Baca Juga: Bandung Diguncang Gempa Dangkal, Titiknya Dekat Gunung Manglayang
Ia menegaskan, dalam peristiwa tersebut tidak terdapat korban luka. Pengendara sepeda motor Honda Scoopy dipastikan tidak mengalami luka-luka.
Kejadian itu sempat menarik perhatian siswa-siswi yang sedang pulang sekolah. Bahkan, sejumlah siswa diketahui ikut membantu mengejar pengendara Honda CBR merah yang diduga terlibat dalam insiden tersebut. Namun, upaya pengejaran tersebut tidak membuahkan hasil.
“Pengendara Honda CBR merah berhasil melarikan diri,” katanya.
Lebih lanjut, pihak kepolisian telah melakukan sejumlah langkah penanganan, di antaranya mendatangi lokasi kejadian, melakukan konfirmasi kepada para saksi di tempat kejadian perkara, mengumpulkan informasi, serta melakukan pengejaran terhadap pengendara yang diduga terlibat.
Meski demikian, hingga saat ini pihak-pihak yang terlibat dalam kejadian tersebut belum seluruhnya terdata.
“Tidak ada korban, pelaku dikejar lolos dan siswa yang dikejar tidak keburu terdata, baik korban dan pelaku masih dilidik dulu,” pungkasnya.
Hingga berita ini diturunkan, pihak kepolisian masih melakukan pendalaman terkait peristiwa tersebut.
Baca Juga: Penyesalan Cikgu Ucan, Klarifikasi Dugaan Child Grooming Siswi SD di Sukabumi
Diberitakan sebelumnya, aksi kekerasan jalanan terhadap pelajar terjadi di Kampung Pasirdoton RT 04/02, Desa Pasirdoton, Kecamatan Cidahu, Kabupaten Sukabumi, Kamis (5/2/2026) siang.
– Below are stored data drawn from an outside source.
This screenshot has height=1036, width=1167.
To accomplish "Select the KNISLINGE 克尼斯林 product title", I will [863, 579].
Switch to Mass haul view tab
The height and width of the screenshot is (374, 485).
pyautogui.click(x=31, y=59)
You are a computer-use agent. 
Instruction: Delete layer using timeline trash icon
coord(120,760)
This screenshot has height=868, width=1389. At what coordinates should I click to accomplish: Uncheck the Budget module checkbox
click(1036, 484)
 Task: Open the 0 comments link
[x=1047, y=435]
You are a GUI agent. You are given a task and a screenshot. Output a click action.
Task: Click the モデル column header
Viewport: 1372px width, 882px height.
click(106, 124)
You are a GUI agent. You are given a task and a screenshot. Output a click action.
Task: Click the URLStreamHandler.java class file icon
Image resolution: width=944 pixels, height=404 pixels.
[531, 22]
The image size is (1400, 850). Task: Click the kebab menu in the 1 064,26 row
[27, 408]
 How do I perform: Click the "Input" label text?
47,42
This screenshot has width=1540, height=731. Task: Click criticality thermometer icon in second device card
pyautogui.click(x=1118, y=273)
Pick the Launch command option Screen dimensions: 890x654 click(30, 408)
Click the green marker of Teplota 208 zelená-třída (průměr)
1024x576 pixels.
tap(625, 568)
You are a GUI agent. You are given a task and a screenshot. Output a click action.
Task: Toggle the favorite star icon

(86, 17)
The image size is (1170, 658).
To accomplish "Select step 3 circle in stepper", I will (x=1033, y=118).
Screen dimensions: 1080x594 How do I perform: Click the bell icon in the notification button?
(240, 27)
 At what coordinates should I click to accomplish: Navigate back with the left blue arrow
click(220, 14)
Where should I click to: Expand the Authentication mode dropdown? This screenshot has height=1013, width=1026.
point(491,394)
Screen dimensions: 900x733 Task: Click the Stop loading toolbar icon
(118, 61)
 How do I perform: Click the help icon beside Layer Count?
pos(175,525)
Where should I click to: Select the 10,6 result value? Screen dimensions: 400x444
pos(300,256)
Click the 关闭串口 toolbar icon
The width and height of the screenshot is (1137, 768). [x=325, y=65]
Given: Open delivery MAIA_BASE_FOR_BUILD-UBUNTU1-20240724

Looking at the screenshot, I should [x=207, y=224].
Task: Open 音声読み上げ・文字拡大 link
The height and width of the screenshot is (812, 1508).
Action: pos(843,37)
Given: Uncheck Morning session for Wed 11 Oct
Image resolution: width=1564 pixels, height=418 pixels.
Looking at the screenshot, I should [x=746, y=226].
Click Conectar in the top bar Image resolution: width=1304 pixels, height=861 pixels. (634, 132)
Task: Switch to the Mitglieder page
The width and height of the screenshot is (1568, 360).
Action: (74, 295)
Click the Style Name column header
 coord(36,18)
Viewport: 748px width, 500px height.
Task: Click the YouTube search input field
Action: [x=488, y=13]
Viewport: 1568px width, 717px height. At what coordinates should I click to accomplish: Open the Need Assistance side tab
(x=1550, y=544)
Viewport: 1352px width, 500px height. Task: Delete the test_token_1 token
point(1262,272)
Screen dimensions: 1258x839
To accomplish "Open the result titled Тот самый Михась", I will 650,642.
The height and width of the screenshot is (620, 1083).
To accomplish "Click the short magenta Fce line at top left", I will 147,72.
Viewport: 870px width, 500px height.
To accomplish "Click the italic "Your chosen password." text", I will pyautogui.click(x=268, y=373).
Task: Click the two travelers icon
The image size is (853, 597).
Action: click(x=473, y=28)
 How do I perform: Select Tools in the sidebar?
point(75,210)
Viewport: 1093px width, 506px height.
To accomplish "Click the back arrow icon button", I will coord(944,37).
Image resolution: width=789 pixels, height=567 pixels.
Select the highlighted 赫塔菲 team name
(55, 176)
Insiden yang melibatkan sejumlah pemuda bermotor ini terekam jelas oleh kamera pengawas (CCTV) di sekitar lokasi kejadian.
Dalam rekaman video berdurasi 36 detik, terlihat suasana jalanan saat jam pulang sekolah sekitar pukul 13.45 WIB. Sebuah sepeda motor sport berwarna merah tampak mengejar sepeda motor matic berwarna krem. Tepat di depan Kantor Desa Pasirdoton, pelaku yang dibonceng terlihat menyerang pengendara motor matic tersebut.
Kepala Desa Pasirdoton, Baesuni, membenarkan adanya peristiwa tersebut. Berdasarkan hasil pengecekan rekaman CCTV, ia menegaskan bahwa insiden itu bukanlah tawuran antar kelompok, melainkan aksi penyerangan oleh pengendara motor terhadap korban yang merupakan pelajar.
“Betul, tadi ada kejadian sekitar jam 14.00 WIB. Waktu itu memang SMP Negeri 1 Cidahu bubar. Kalau tidak salah motornya warna merah dan satu lagi warna putih. Katanya diserang pakai sabuk atau semacamnya. CCTV juga sudah diperiksa,” ujar Baesuni kepada sukabumiupdate.com.